Hi, I have a setup like this:

dftrain, dftest = partition(df, 0.7, shuffle=true, rng=123)

datapipe = ContinuousEncoder() |> Standardizer()
datatrans_mach = machine(datapipe, dftrain) |> fit!
normalized_train = MLJ.transform(datatrans_mach, dftrain)
normalized_test = MLJ.transform(datatrans_mach, dftest)

normalizer = fitted_params(datatrans_mach).machines[2]

ytrain, Xtrain = normalized_train.target, select(normalized_train, Not(target))
ytest, Xtest = normalized_test.target, select(normalized_test, Not(target))

knn = KNNRegressor()
knnM = machine(knn, Xtrain, ytrain) |> fit!

All well and good, but when I do

predict(knn, inverse_transform(normalizer, Xtest))

I get
ERROR: Attempting to transform data with incompatible feature labels.
So I thought that since Standardizer was trained on dftrain which includes the target I tried

predict(knn, inverse_transform(normalizer, hcat(Xtest, ytest)))

But that is evidently not it, since I get a more fundamental incompatibility ERROR: ArgumentError: dimension of input points:44 and tree data:43 must agree

And if I first predict and then inverse transform i.e.

inverse_transform(normalizer, predict(knn, Xtest))

I get ERROR: type Nothing has no field names

So, how can I get the predictions on the original scale?

What are you hoping to do?

If I understood your example, Xtrain is your normalized training dataset and Xtest is your normalized testing dataset.
So if you trained your model on Xtrain, you should be able to do predict() on Xtest like this

# get predictions for your test dataset
ytest_hat=predict(knnM, Xtest)

It is possible that your error is simply a typo, because your fitted machine is called knnM whereas your predict() call is against knn

In general, would it be possible for you to change your workflow and separate your X and y early on (ala Common MLJ Workflows )

That way your target transformations would be separate and would be easy to debug if you have any problems.
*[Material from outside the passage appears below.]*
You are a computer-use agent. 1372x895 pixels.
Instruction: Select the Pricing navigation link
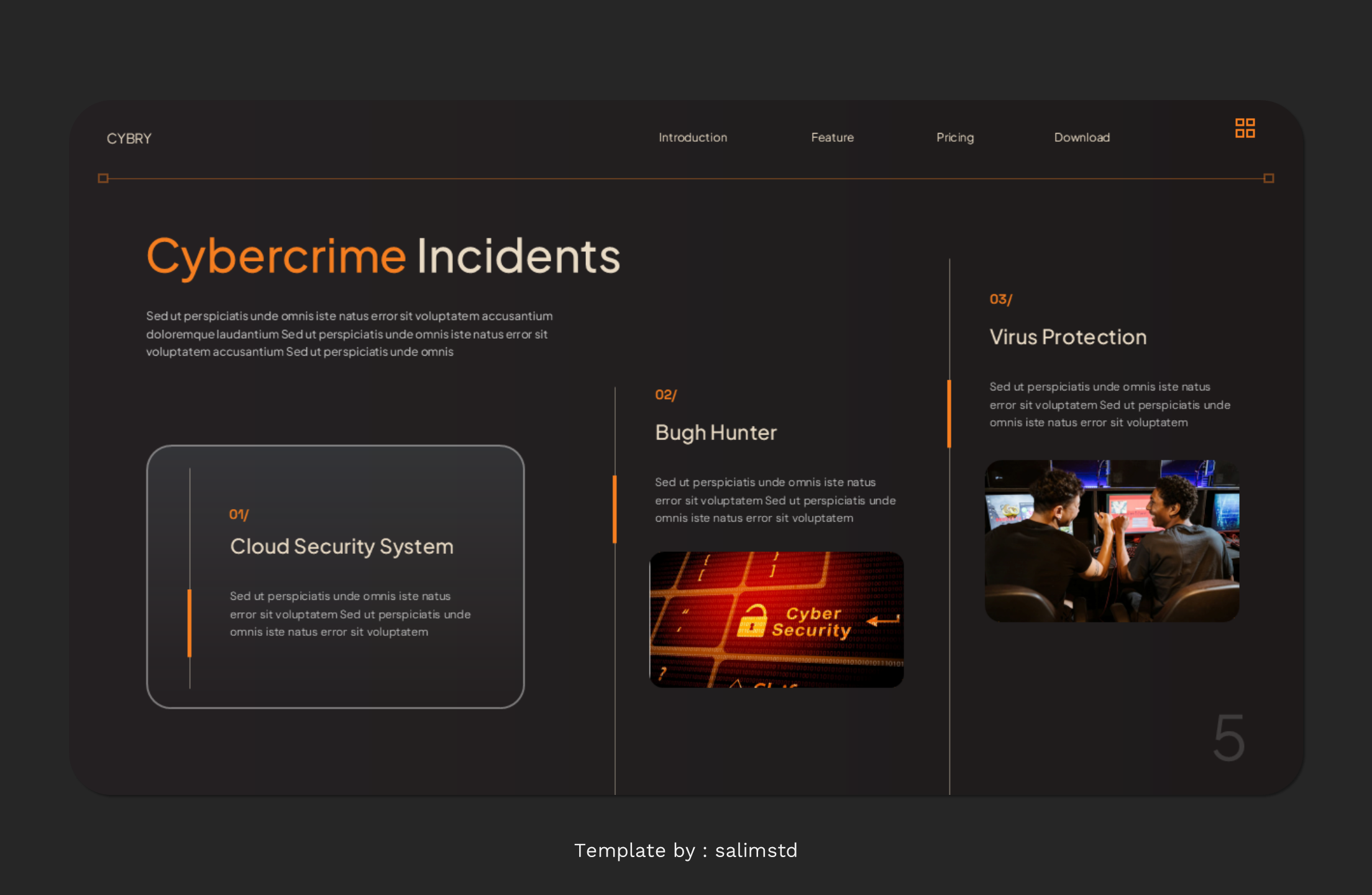(955, 137)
I’d argue it’s the more common way, because there are transforms that could introduce leakage from target into your features, so you tend to separate those early on.

Eg, changing your code to:

y, X =  unpack(df, ==(:target), rng=123);
(Xtrain, Xtest), (ytrain, ytest)  = partition((X, y), 0.7, shuffle=true,multi=true,  rng=123)
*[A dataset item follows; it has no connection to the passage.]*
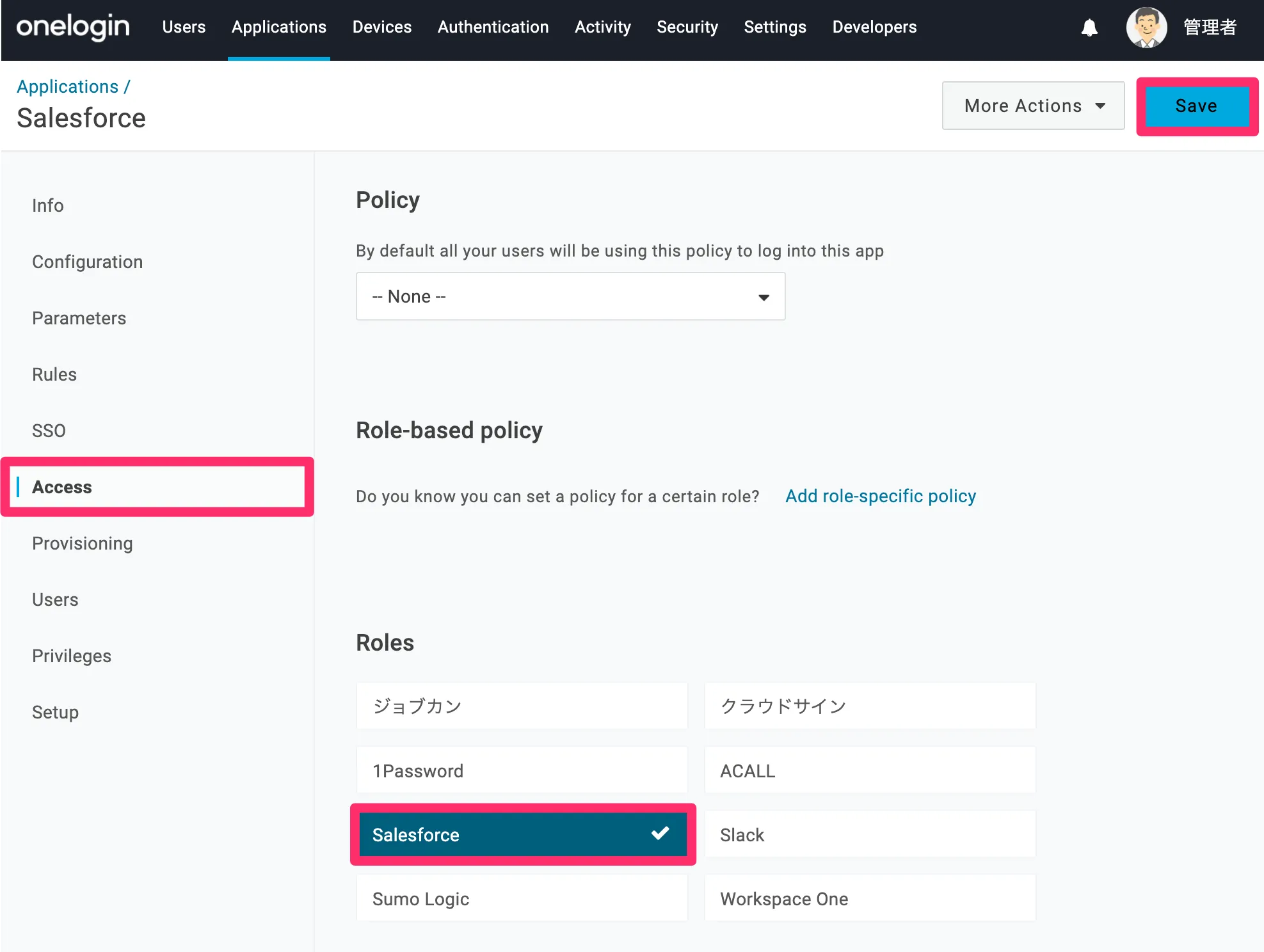Viewport: 1264px width, 952px height.
Task: Click the OneLogin logo
Action: (73, 27)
datapipe = ContinuousEncoder() |> Standardizer()
datatrans_mach = machine(datapipe, Xtrain) |> fit!

normalized_train = MLJ.transform(datatrans_mach, Xtrain)
normalized_test = MLJ.transform(datatrans_mach, Xtest);

knn = KNNRegressor()
knnM = machine(knn, normalized_train, ytrain) |> fit!
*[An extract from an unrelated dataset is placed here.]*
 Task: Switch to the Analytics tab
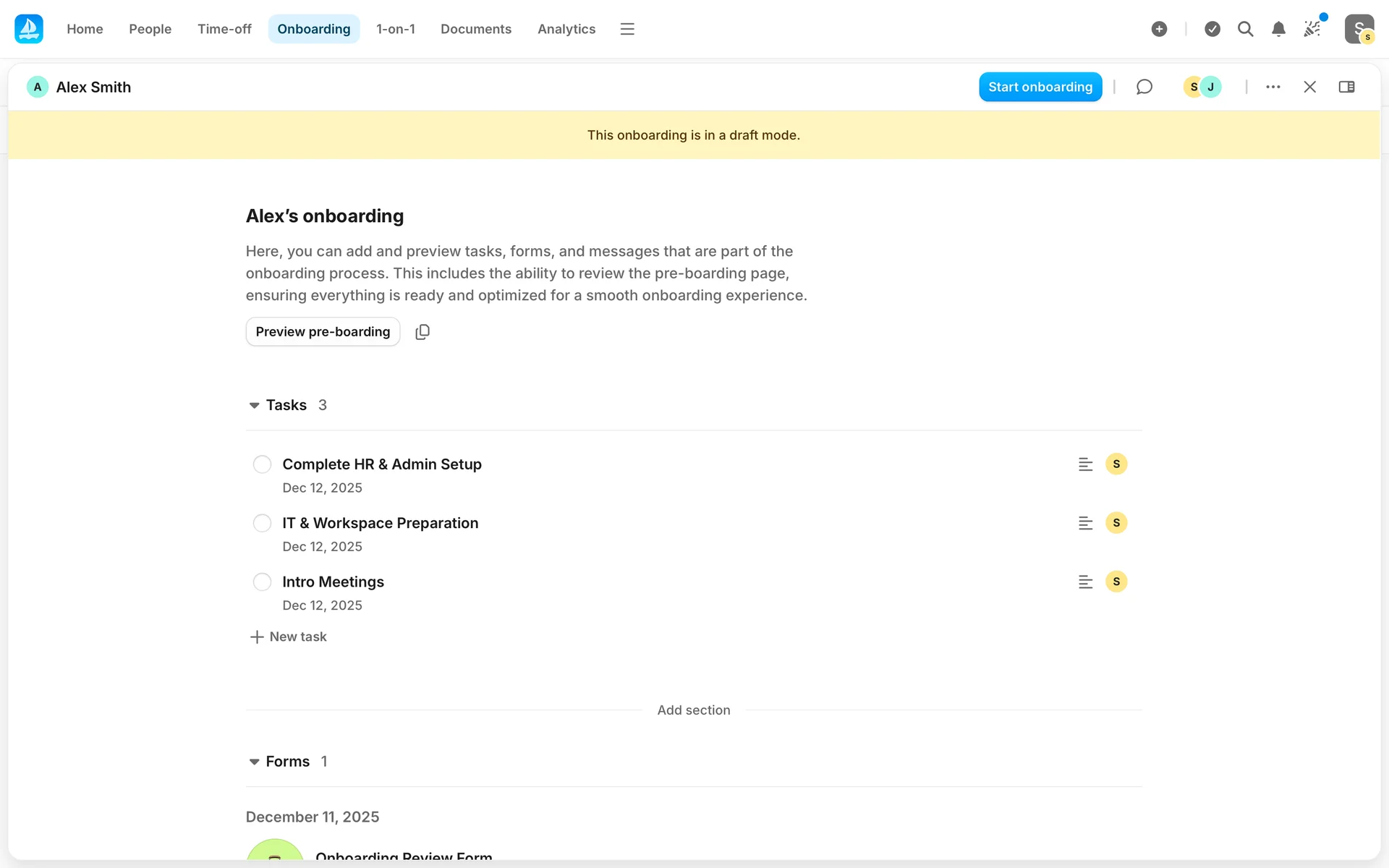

# out of sample predictions that you can evaluate performance on
ytest_hat=predict(knnM, normalized_test)

@ctrebbau I’m not sure I get your question. But check to see if the following code does what you want. You could use whatever workflow you wish to but using the MLJ workflows @svilupp as pointed out makes things easier conceptually.

# This assumes that the name of your target feature is `:target`
# You can replace this with the actual name of your target feature
knnp = (X -> select(X, Not(:target))) |> KNNRegressor
knnM = machine(knnp, normalized_train, ytrain) |> fit!
predict(knnM, inverse_transform(normalizer, normalized_test))

Hi, thank you for your prompt help; sorry for my late response. I’m sorry I wasn’t able to explain myself more clearly. I’ve adhered more closely to the more standard workflow, separating target and features earlier, even before normalizing, and I’m happy to report I’m getting more sensible predictions now.